EBearhug · 29/11/2014 14:21

Meechimoo, have you read Delusions of Gender by Cordelia Fine? If you haven't, it's a good read and pertinent to your comments.

Amateurish · 29/11/2014 14:24

OP there are options out there. If you have a good CV then part time work is available. DP and I both took part time legal jobs when kids arrived. It's as simple as telling the agents that you are only looking for part time work, and sticking to your guns. We both got offers of decent part time work (3 days each). Going part time is much better for your career than taking a break because you maintain continuity of employment and will not be perceived to have fallen behind on recent legal developments.

pinkorange · 29/11/2014 14:29

If the man does the majority of childcare from birth they will be exactly the same or better

Greengrow · 29/11/2014 14:32

A study in Scandinavia found that where men were the primary carer of their baby their views were the same as women who had been. It was just a question of whether men were given the chance to be there for the children where they wanted to. My children's father had no problem at all doing as much as I did with the children if not more at home. Men have two hands just like we do so of course can do just about everything except breastfeed.

Most people male and female do not want to work as hard as you have to get into that very small group of people who earn quite a lot.

What I say to my children of both genders is pick work which you enjoy and is intellectually challenging, secondly pick work that will fund the standard of living you want and thirdly try to pick something where ultimately you could work for yourself - own rather than being an employee of others.

There are a lot of years now for women between 45 and about 70 which will be the retirement age for many of us and if you abandon many careers it is very hard indeed to get back into them later.

As for the suggestion above that if women work full time men run off with their secretary I don't think that is so. there is even an argument that remaining the well dressed businesswoman he married how rocket at her work is more likely to maintain the lust than if you end up at home covered in sick and never dress up. (Housewives who are waiting in stockings and suspenders for their husband's arriving home of course can put me right if that is so).

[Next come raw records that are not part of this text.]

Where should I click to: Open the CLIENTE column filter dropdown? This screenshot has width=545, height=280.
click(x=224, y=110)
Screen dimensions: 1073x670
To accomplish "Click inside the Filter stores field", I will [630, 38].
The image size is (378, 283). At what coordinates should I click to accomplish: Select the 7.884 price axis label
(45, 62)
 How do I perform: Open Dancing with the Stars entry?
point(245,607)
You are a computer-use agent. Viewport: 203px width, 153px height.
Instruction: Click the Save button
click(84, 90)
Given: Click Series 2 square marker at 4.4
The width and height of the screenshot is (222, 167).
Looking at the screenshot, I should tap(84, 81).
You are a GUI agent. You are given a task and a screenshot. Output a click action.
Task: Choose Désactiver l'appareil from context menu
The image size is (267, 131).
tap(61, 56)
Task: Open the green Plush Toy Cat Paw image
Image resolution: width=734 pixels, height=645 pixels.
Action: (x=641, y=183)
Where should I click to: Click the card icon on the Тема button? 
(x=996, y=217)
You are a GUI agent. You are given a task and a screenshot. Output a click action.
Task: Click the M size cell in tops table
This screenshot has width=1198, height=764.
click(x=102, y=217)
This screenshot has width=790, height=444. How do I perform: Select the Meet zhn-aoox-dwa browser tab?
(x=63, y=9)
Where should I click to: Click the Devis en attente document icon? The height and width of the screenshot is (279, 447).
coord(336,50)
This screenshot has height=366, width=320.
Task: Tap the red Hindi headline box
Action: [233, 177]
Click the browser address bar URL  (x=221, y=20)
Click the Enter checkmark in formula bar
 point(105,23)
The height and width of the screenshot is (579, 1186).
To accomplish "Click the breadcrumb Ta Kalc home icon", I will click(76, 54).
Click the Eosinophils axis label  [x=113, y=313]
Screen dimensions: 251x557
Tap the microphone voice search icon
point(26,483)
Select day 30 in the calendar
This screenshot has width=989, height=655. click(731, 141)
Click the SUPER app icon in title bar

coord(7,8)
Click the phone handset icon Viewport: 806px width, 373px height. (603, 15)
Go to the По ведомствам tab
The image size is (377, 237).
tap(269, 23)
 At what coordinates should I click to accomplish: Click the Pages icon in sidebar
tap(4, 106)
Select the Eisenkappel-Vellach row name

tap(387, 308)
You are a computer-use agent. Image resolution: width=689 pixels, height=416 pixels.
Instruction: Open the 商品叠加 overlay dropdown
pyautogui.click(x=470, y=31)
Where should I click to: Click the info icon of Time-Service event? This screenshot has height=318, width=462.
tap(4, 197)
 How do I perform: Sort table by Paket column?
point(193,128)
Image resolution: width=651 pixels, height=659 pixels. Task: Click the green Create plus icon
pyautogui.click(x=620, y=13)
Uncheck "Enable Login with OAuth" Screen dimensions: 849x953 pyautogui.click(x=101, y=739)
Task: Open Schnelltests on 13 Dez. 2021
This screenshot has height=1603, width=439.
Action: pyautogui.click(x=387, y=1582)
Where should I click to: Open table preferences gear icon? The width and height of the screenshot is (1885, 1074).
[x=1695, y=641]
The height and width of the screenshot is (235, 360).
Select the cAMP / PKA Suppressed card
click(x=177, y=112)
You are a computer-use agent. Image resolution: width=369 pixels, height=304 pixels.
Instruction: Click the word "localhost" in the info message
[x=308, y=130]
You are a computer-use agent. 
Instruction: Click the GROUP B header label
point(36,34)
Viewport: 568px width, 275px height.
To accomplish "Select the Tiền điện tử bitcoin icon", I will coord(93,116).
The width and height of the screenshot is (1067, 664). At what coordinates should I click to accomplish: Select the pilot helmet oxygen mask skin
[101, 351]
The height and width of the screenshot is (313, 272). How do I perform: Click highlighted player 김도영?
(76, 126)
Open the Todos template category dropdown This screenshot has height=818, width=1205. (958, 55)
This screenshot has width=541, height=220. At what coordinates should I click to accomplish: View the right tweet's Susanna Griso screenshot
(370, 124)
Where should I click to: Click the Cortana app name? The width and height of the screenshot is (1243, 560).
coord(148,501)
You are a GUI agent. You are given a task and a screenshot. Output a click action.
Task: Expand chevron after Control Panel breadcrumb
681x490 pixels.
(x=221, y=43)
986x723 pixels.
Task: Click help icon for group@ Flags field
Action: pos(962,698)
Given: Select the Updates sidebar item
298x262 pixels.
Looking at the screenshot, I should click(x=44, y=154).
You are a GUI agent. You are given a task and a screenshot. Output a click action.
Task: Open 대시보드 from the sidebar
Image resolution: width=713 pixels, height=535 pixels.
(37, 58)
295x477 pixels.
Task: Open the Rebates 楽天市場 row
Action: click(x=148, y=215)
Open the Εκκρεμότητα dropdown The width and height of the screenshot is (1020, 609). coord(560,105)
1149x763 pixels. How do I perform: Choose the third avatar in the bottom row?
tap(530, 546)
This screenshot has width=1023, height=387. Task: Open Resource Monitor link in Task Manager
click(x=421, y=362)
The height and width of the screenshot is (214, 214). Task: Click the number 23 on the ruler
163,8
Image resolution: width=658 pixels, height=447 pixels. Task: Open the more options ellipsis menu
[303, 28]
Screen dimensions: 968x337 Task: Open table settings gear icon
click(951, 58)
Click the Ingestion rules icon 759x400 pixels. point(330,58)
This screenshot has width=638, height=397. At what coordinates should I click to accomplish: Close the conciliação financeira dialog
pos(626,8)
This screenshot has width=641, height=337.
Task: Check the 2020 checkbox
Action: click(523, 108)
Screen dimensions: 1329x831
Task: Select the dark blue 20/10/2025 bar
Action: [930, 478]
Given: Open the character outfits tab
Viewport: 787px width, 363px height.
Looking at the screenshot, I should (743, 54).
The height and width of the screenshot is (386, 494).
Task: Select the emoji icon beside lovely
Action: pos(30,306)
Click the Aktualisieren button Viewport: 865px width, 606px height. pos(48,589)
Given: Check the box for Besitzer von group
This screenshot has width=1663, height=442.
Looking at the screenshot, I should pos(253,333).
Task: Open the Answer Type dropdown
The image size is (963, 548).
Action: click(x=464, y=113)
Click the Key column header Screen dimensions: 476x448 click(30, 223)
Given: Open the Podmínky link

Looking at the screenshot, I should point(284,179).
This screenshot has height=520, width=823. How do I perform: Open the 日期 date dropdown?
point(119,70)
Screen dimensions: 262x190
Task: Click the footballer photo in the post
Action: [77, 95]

longestlurkerever · 29/11/2014 14:39

OP do you live in London? I am a lawyer but for the government and it really suits me. I can work part time, long hours are rare and generally can be planned for in advance and the work is really challenging and interesting. Certainly I don't feel like I have taken a step down. It's not as well paid as a commercial law firm but we don't starve.

Meechimoo · 29/11/2014 14:48

Ebearhug, yes. I have read that book . And The Second Sex. And Backlash. And loads of others. Some written by feminists like Germaine Green who don't have any children GrinShock

longestlurkerever · 29/11/2014 14:49

I also think it's rubbish that your education is wasted if you want a family life. It is only because of my qualifications that i can afford to work part time in London and pay for childcare on the days I work. I would have a much harder life if I didn't have a professional level job.

pinkorange · 29/11/2014 14:50

I am out the house 12 hours a day and have been since our youngest was 2 weeks old. Dh looks after all our children. I come home to a tidy house and a home cooked meal every night. I have never came home to a messy home.

AutumnHaze · 29/11/2014 15:04

I agree with OP. DC need educating on financial implications of decisions, whether at school or home. I had rubbish careers advice, then a great high flying career, then abusive relationship where I was made to turn down all external opportunities as well as a promotion move. I wish I had realised the implications at the time and left him earlier or stood my ground. Now have not worked for two years, solely responsible for DC and dithering how best to get back in and where: law firm for the money for best possible childcare, or inhouse (my real inclination) for better hours. And how to get back on track as I am totally off it. Am glad the DC have had me for two years though. It's been great for us Smile

AutumnHaze · 29/11/2014 15:08

Or set up on my own... I'd love that but likely tougher than it seems without a massive dollop of luck.